Structural Properties of Single Server Queueing Systems: Efficient Methods via Lumping and Dynamic Programming
This thesis consists of two main parts. The first part (Chapters 2 and 3) deals with a class of Markov process called Quasi-Skipfree (QSF) processes.
- Ertiningsih, D.
- 05 February 2020
- Thesis in Leiden Repository
This thesis consists of two main parts. The first part (Chapters 2 and 3) deals with a class of Markov process called Quasi-Skipfree (QSF) processes. In particular, for QSF processes with the special structure called successive lumpability, we derive properties of the stationary distribution as well as explicit formulae. As an application, we have discussed the Cox(k)/M^Y/1 queueing system as a QSF process with a two-dimensional state space. The second part (Chapters 4 and 5) deals with Markov decision processes. In these chapters we study structural properties of the value function and optimal policies for various single server queueing systems. In Chapter 4 we consider an uncontrolled system with impatient customers that may retry. The interarrival and retrial times are allowed to have a general distribution. As an example, we have studied the GI/G/1+M+G retrial queue.
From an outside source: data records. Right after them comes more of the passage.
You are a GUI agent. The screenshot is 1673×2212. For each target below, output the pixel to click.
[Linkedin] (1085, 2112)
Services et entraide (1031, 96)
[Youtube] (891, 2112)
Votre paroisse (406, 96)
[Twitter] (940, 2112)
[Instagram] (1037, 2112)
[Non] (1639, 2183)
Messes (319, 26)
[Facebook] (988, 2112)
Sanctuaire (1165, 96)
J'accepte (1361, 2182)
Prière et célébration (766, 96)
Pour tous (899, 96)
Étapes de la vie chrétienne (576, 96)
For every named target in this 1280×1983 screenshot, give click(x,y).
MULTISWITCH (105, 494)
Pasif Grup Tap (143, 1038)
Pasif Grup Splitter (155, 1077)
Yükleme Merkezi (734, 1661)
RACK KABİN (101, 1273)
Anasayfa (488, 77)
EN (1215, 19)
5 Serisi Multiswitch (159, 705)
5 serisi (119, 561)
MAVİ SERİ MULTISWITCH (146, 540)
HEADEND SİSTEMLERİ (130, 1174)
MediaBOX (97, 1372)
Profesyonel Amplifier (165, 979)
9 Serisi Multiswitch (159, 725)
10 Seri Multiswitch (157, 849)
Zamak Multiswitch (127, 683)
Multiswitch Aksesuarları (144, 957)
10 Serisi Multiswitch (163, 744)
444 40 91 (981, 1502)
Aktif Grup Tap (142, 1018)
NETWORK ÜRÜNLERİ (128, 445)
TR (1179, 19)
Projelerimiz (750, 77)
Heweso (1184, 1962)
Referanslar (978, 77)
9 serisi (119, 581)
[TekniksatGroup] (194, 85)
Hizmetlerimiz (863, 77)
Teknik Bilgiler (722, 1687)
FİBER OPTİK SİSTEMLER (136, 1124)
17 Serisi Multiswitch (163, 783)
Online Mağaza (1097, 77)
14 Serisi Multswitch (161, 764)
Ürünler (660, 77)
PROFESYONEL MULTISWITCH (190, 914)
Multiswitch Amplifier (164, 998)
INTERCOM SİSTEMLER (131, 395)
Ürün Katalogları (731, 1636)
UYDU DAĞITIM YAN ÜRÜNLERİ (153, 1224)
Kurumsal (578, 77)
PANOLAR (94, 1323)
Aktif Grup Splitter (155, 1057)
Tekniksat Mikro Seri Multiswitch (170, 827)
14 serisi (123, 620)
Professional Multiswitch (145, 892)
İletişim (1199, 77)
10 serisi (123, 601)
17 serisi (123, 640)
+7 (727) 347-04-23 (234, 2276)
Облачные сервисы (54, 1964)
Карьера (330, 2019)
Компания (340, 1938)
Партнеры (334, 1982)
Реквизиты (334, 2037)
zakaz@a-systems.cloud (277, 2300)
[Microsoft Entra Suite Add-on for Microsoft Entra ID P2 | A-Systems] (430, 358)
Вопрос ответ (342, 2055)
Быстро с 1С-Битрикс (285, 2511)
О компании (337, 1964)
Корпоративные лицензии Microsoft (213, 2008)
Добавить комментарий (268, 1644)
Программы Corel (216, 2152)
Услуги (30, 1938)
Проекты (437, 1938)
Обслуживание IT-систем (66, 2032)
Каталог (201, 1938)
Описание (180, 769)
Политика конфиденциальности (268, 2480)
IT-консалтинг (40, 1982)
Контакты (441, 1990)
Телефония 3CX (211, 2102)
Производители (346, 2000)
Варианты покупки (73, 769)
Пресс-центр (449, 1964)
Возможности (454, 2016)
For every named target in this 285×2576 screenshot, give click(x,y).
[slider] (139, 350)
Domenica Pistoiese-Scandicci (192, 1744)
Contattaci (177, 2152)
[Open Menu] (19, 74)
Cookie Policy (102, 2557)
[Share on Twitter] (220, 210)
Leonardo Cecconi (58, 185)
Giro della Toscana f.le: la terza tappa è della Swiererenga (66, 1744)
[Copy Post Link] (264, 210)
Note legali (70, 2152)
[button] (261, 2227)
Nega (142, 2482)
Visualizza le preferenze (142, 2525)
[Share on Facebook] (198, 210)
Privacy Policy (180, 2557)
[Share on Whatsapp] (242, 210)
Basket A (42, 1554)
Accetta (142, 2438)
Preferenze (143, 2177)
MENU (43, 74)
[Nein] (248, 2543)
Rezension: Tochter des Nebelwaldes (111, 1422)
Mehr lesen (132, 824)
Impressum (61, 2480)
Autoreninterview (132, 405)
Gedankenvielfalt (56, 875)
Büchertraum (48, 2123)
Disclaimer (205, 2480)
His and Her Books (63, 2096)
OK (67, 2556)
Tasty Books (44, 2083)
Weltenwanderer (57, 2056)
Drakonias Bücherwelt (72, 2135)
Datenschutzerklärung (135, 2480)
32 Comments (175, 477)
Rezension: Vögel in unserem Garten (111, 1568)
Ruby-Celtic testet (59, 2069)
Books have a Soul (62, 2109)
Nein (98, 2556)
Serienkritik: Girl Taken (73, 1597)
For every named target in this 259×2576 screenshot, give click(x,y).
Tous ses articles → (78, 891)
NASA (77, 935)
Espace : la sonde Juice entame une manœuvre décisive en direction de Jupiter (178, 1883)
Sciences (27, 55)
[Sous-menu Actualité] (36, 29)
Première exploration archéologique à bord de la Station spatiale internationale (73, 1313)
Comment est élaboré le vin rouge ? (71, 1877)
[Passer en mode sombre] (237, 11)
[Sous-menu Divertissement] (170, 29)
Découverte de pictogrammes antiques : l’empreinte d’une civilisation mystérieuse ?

We have shown convexity and supermodularity properties of the relative value function, when the cost function is monotone non-decreasing. In Chapter 5 we study monotonic convergence properties of n-horizon threshold and switching curve optimal policies via dynamic programming for Markovian controlled queueing systems. Our analysis focuses on how to choose the initial function v_0 in the value iteration algorithm.